Many academic journals require figures in greyscale. This can be done relatively simply by printing to PDF as greyscale; however, this doesn’t give you a) a way to preview what the resulting figure will look like and b) much control over the process of desaturation. If you’re making figures in {R}, this process is almost as easy as the more simplistic print to PDF method.

dataviz
r
Author
Published

February 25, 2020

We’ll need a few extra libraries before we can get started. The primary means we’ll use to examine the desaturated figures (and look for issues with colorblindness) is colorblindr. This depends on the development versions of cowplot and colorspace (the latter we’ll use to desaturate) so we need to make sure those two are install before we install colorblindr.

devtools::install_github("wilkelab/cowplot")
install.packages("colorspace")
devtools::install_github("clauswilke/colorblindr")

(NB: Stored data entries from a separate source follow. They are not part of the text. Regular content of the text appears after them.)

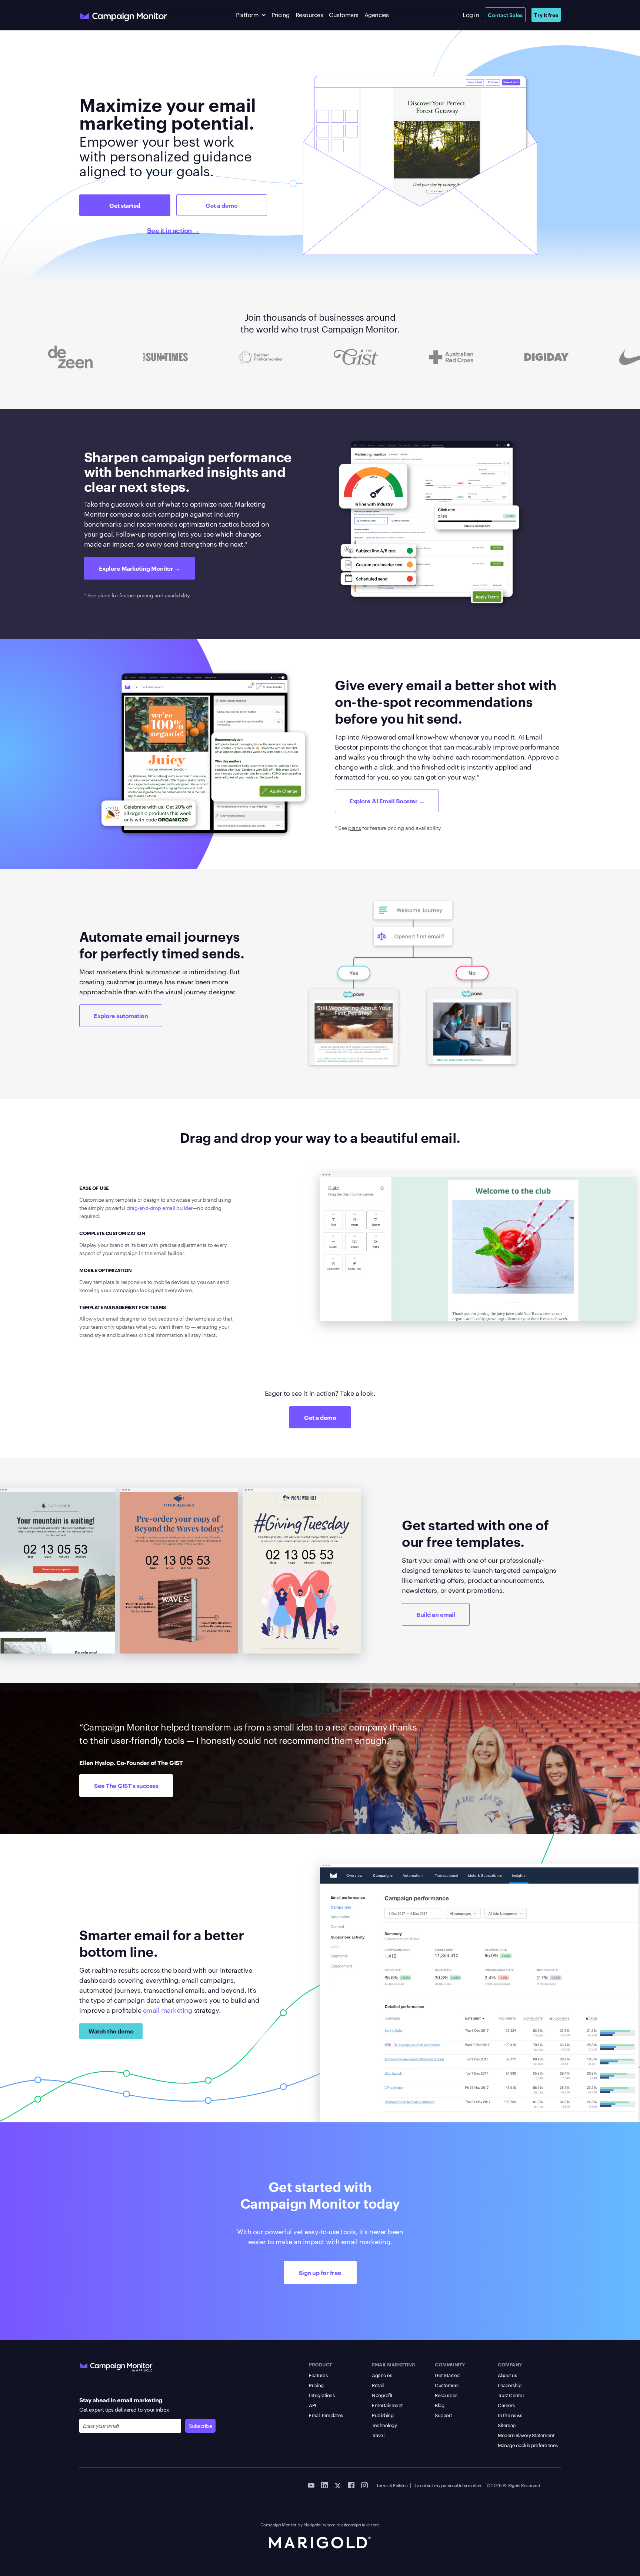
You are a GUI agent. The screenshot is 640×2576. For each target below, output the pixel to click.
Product (320, 2364)
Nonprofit (382, 2395)
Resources (309, 15)
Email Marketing (393, 2364)
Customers (344, 15)
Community (450, 2364)
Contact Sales (505, 14)
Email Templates (326, 2415)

Once that’s all done, we can load up tidyverse and our newly installed libraries and get to making a figure. This part is totally up to you, but I’ve created a very common plot using the included mtcars data in R.

library(tidyverse)
library(cowplot)
library(colorspace)
library(colorblindr)

plot.data <- mtcars

p <- ggplot(plot.data, aes(x = wt, y = mpg, color = factor(cyl))) +
  geom_point(size = 3) +
  theme_minimal()

This uses the built in color scheme.

If we wanted to desaturate this figure, what would it look like? How would we know if there is appropriate color separation so the reader could determine the various cyl levels? colorblindr gives us two ways to preview this; one static and one interactive.

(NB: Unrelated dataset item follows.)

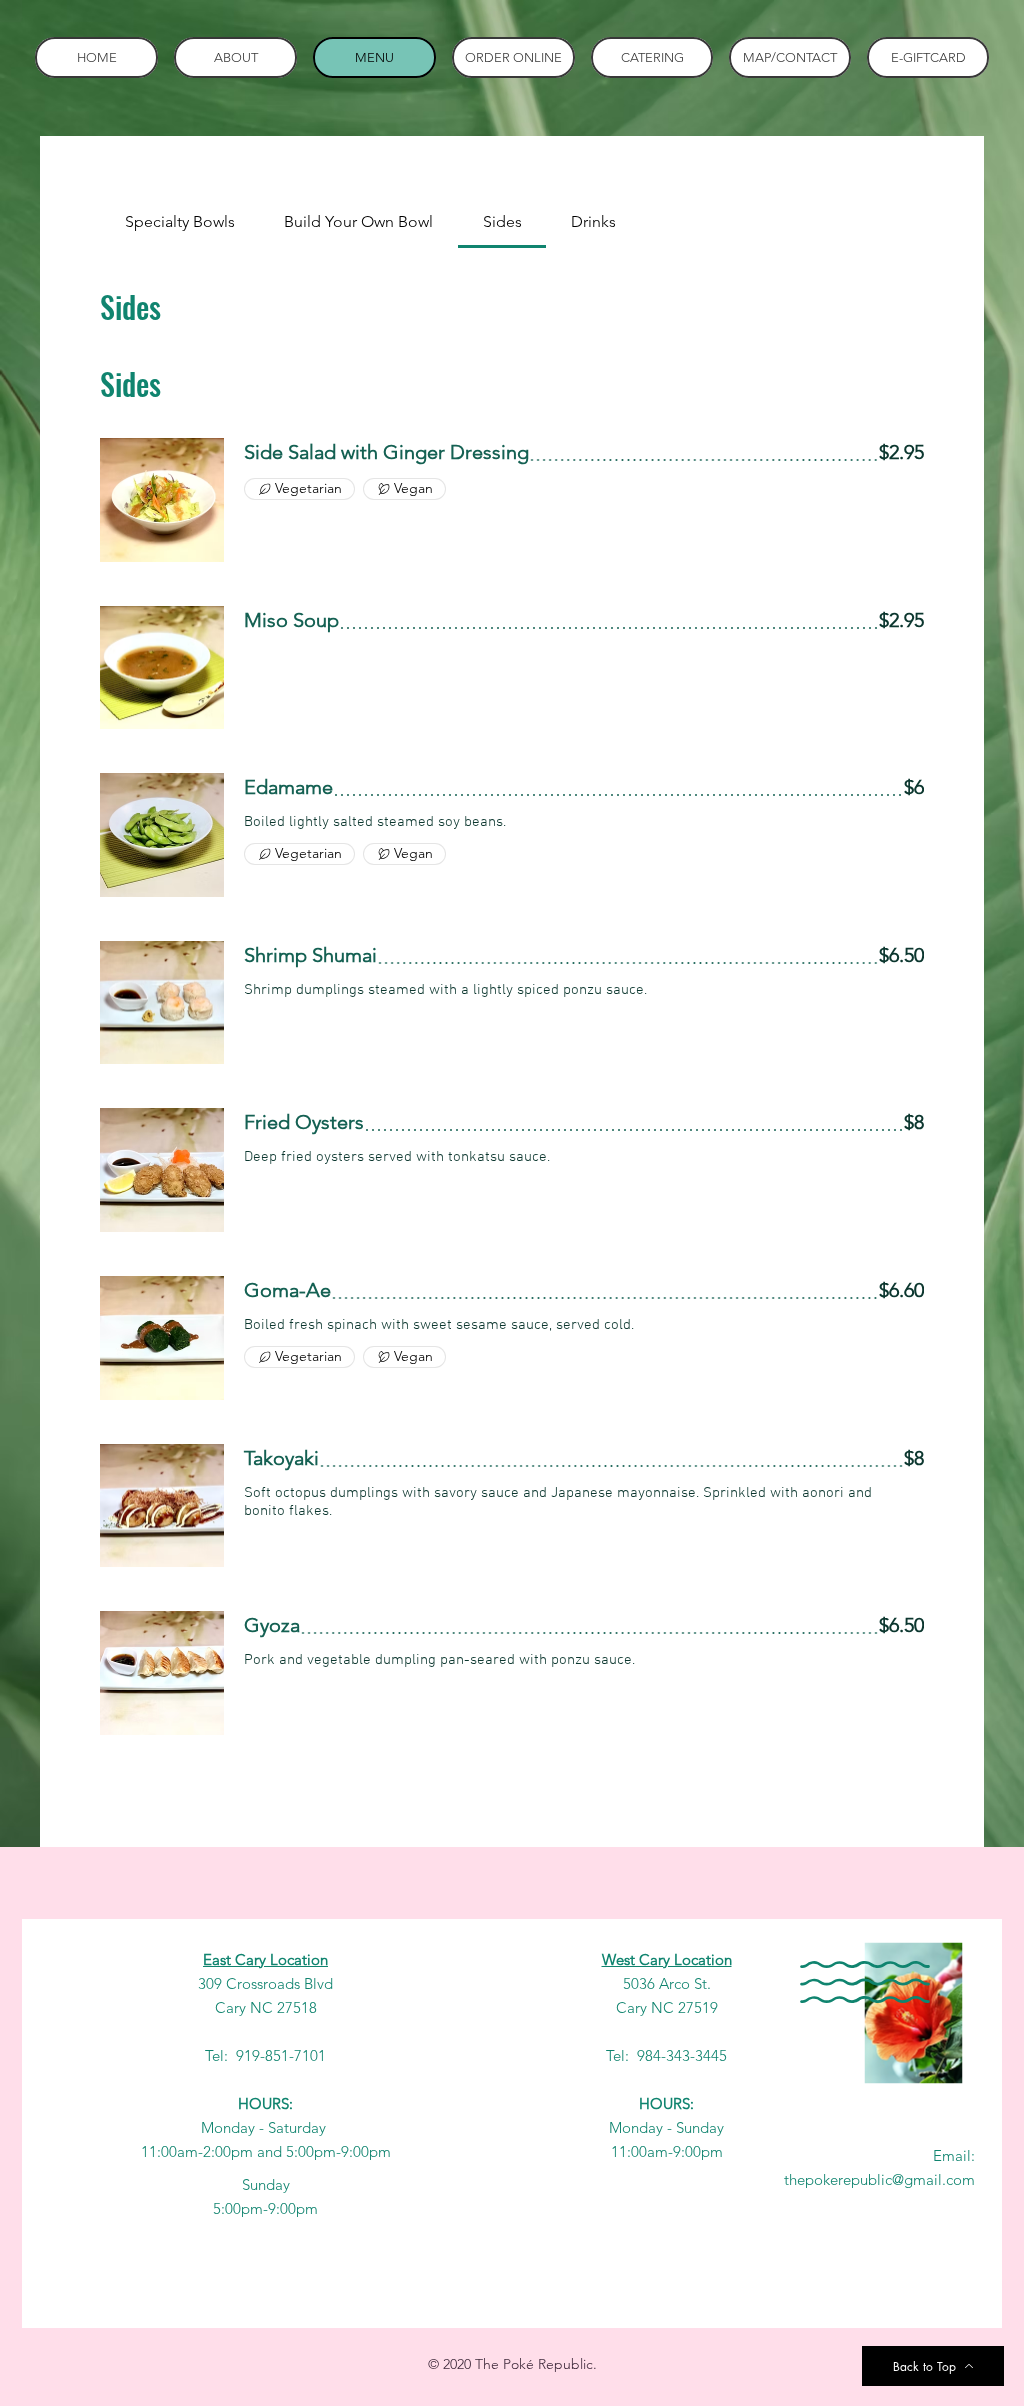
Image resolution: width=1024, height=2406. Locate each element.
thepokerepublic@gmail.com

cvd_grid(p) # prints grid of colorblind types
view_cvd(p) # starts an interactive app

As can be seen below, the standard color palette in ggplot is ok (but not great) on three of the colorblindness scales, but completely falls flat on desaturation. There’s no separation between the number of engine cylinders.

How can we fix this? First, we need a new color scale. I am partial to viridis as it is designed to solve many of the problems outlined above (and built into R).

p.viridis <- p +
  scale_colour_viridis_d()

When we subject this new figure to our colorblindness test, it performs much better. Important for our purposes, there is ample separation for desaturation.

cvd_grid(p.viridis)

How to desaturate

Once we have a figure that is amenable to desaturation, how do we do it? That’s where colorspace comes in. It can do far more than we are going to use it for (see the CRAN vignette for more info), but it makes desaturating a breeze.

p.des.viridis <- edit_colors(p.viridis, desaturate)
ggdraw(p.des.viridis)

Using edit_colors(foo, desaturate), we can completely desaturate our figure. And ggdraw plots the figure for easy viewing. As can be seen below, our mission is accomplished.

The last step is to save the figure for upload. I tend to save these files as PDFs; however, the journal likely has its own preferred file format (TIFF being really common).

ggsave(plot=p.des.viridis, "p_des_viridis.pdf", dpi=300, device = cairo_pdf)

And that’s it! Easy, reproducible desaturation (with a brief sidebar into colorblind friendly color palettes).